Suddenly, you didn’t need to devote a month to researching and writing a 7,000-word critique of Obama administration’s policy on, say, Syria to be taken seriously as a conservative foreign-policy expert. You just needed to mouth off about it for five minutes on “The O’Reilly Factor.” For books there were always ghostwriters; publicity on Fox ensured they would always top The Times’s best-seller lists.
Influence ceased to be measured by respectability — op-eds published in The Wall Street Journal; keynotes delivered to the American Enterprise Institute — and came to be measured by ratings. The quality of an idea could be tested not by its ability to withstand scrutiny from experts, but by the willingness of people to swallow it.

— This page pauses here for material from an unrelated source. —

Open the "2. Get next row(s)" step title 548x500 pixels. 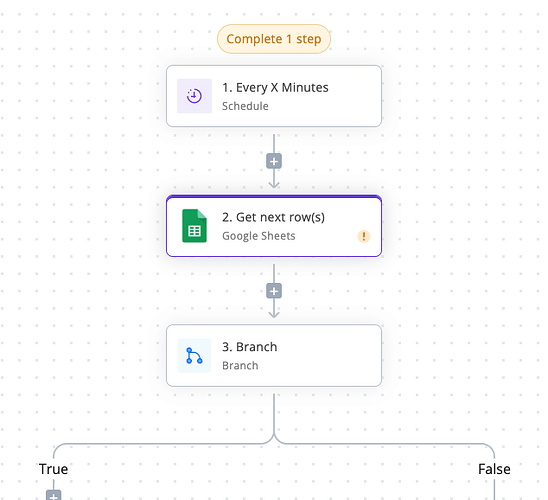point(273,217)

It shouldn’t be a surprise that a post-literate conservative world should have been so quick to embrace a semi-literate presidential candidate. Nor, in hindsight, is it strange that, having retired the role Buckley once played in maintaining conservative ideological hygiene, the ideas he expunged should have made such a quick and pestilential comeback.
Nope -- the right has wallowed in ignorance and misinformation for at least a generation. In 1994, a mountebank and pseudo-scholar named Newt Gingrich led Republicans to a takeover of the House and Senate, and Rush Limbaugh, then best known for introducing America to the word "feminazi," was made an honorary member of the incoming House freshman class. (Limbaugh and William F. Buckley would become friends.)

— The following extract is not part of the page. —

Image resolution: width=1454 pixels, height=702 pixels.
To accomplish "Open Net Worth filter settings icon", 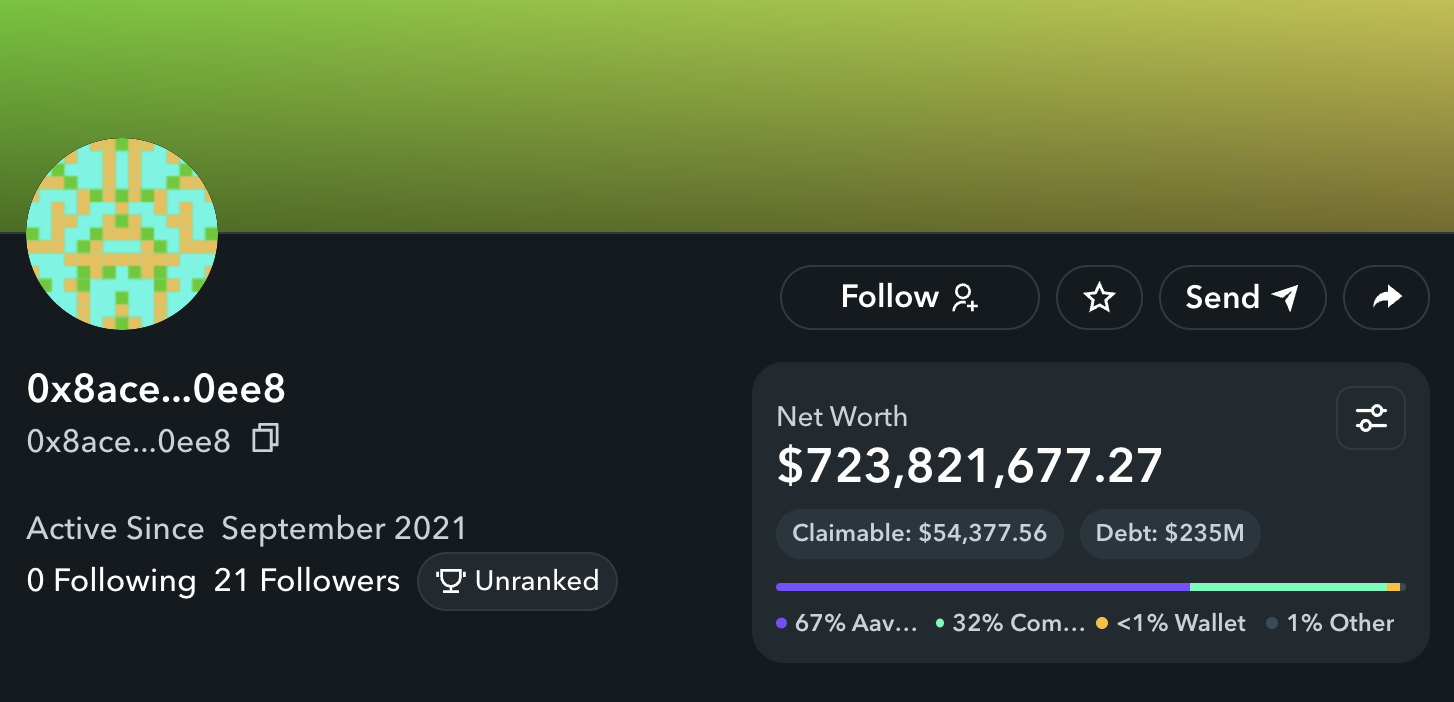I will pyautogui.click(x=1370, y=418).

By the late 1990s, conservatives' preferred reading wasn't 7,000-word Commentary articles -- it was books such as Gary Aldrich's Unlimited Access.
Regnery published Unlimited Access: An FBI Agent Inside The Clinton White House (1996) by Gary Aldrich, which Max Blumenthal, writing in The American Prospect, said "painted images of Hillary Clinton hanging crack pipes on the White House Christmas tree and claimed to expose lesbian affairs in the White House basement."The book hit #1 on the New York Times bestseller list and was followed later in the decade by such erudite Times bestsellers as Emmett Tyrrell's Boy Clinton (1996), Ann Coulter's High Crimes and Misdemeanors (1998), and Barbara Olson's Hillary Clinton hit job Hell to Pay (1999).
Fox News became America's highest-rated news channel early in 2002 and held that title for fifteen consecutive years.
And if Stephens believes that Palin's proud ignorance was a terrible and damaging thing for conservatism, why was he writing this about her in 2008?
If nothing else, the media meltdown over Sarah Palin's candidacy for the vice presidency has exposed the not-unsuspected truth that, when it comes to historical ignorance and political amnesia, our cultural panjandrums are in a class by themselves.In that column, Stephens went on to compare Palin favorably to Teddy Roosevelt, Calvin Coolidge, and Harry Truman:
ABC's Charlie Gibson is only the latest to offer himself upon the altar of self-parody with his pop-quizzing of the Alaska governor during their interview last week.
Gibson: "Do you agree with the Bush doctrine?"
Palin: "In what respect, Charlie?"
Which was a sensible answer, given that no higher authority than Jacob Weisberg of Slate has counted six versions of the thing (including "absence of any functioning doctrine at all"). Further pressed on the subject, Gov. Palin explained that "what President Bush has attempted to do is rid this world of Islamic extremism," which better sums up the gist of Bush policy than Mr. Gibson's cramped definition of the doctrine as "anticipatory self-defense."
And so the candidate, without so much as the benefit of a junior year abroad, managed (maybe luckily, though luck is often a function of wit) to get the better of the anchorman, Princeton '65.
Then there is Harry Truman, to whom Mrs. Palin compared herself at the Republican convention. "He had only to open his mouth and his origins were plain," wrote David McCullough in his biography of the 33rd president, in lines that might also have been written about Mrs. Palin. "It wasn't just that he came from a particular part of the country, geographically, but from a specific part of the American experience, an authentic pioneer background, and a specific place in the American imagination."Conservatism has wallowed in ignorance for a long time, not merely since 2008 -- but I'll acknowledge that the rise of Palin that year was a watershed moment. And when it happened, Stephens was a good soldier of the right, cheering her on.